Everyone's talking about Martin Scorsese's The Irishman, Netflix's Oscar hopeful that reunites Robert De Niro and Al Pacino with Goodfellas star Joe Pesci for a three-and-a-half hour epic about a real-life Mafia assassin, Frank "The Irishman" Sheeran (De Niro), reflecting on a life full of regret and murder. They are also talking about how the $160 million production used ILM digital effects to de-age its starts to play younger versions of themselves as the film chronicles their exploits across several decades. One trick ILM didn't have was a very analog one: A posture coach. 

“This guy, Gary, he showed me how I should go down the stairs,” De Niro explained to Empire in an exclusive interview. “I kind of hopped. Let myself fall down the stairs as opposed to carefully stepping down them. What’s the word? Sprightlier.”


Pacino, who is 79 (!), also had to find a new, "younger" way to ascend stairs in the role of infamous labor union chief Jimmy Hoffa. 

“Hoffa was a very energetic fella!” the Oscar-winner said. “Somehow, I managed to do it with real alacrity […] During the take, it was powerful. I did think, ‘How did I manage to do that?’”

The effort by the legendary efforts to pull off this level of performance was not lost on the filmmakers witnessing it in real-time. Producer Jane Rosenthal recalled the feeling she had seeing De Niro, Pacino, and Pesci as their younger selves.

“There’s a moment early in the movie where they’re on the side of the road, these older guys," Rosenthal explained. "They turn around and say, ‘Look where we are,’ and you are instantly seeing them in their younger years together.
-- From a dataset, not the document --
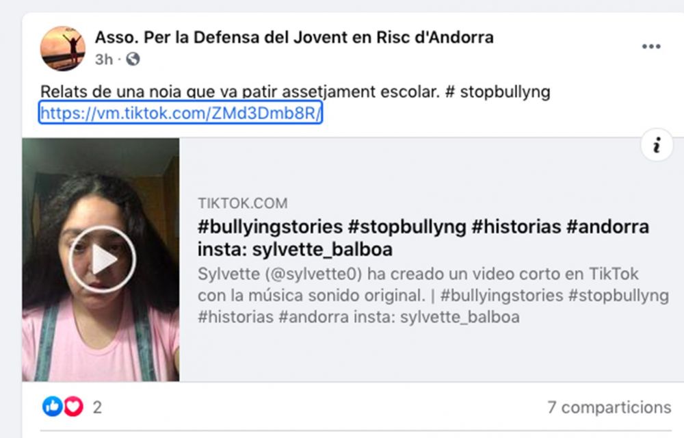Click the TIKTOK.COM source label
Image resolution: width=684 pixels, height=438 pixels.
(242, 203)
The first time I saw it, I was an emotional wreck. It had that feeling of, ‘My God, we finally got to this point.’”

What You Can Learn

While we still don't know who Gary is, or his last name (Netflix did not respond to a request for comment by press time), it is fascinating to hear pros like De Niro, Pacino, and Scorsese employ such a professional in a commitment to executing the reality of the film.

Their attention to detail did not rely on the septuagenarian cast relying solely on muscle memory or digital effects, with their efforts that computers can only do so much and that analog solutions never get old (ironically) and are always reliable and effective means for delivering the best on-set results.  

Rosenthal's anecdote from the set also underscores the importance (and value) of having producers on hand during physical production. Not just to help facilitate and problem-solve, but to also share in the collaborative experience -- and make one hell of a memory -- watching true living legends do their thing in a movie whose likes we may never see again. 

The Irishman opens in select theaters November 1 before arriving on Netflix Nov. 27.